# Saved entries
******
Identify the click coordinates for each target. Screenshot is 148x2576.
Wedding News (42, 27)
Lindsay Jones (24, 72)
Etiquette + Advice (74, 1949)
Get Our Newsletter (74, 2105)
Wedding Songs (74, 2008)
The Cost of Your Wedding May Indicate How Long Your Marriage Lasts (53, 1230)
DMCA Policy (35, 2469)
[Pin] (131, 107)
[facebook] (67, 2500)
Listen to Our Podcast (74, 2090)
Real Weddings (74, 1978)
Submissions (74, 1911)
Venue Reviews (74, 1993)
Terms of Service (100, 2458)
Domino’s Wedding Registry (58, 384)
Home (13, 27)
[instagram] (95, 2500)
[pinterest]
******
# Try it
Exactly as they appear above, transcribe the records in full.

# Final answer
Identify the click coordinates for each target. Screenshot is 148x2576.
Wedding News (42, 27)
Lindsay Jones (24, 72)
Etiquette + Advice (74, 1949)
Get Our Newsletter (74, 2105)
Wedding Songs (74, 2008)
The Cost of Your Wedding May Indicate How Long Your Marriage Lasts (53, 1230)
DMCA Policy (35, 2469)
[Pin] (131, 107)
[facebook] (67, 2500)
Listen to Our Podcast (74, 2090)
Real Weddings (74, 1978)
Submissions (74, 1911)
Venue Reviews (74, 1993)
Terms of Service (100, 2458)
Domino’s Wedding Registry (58, 384)
Home (13, 27)
[instagram] (95, 2500)
[pinterest]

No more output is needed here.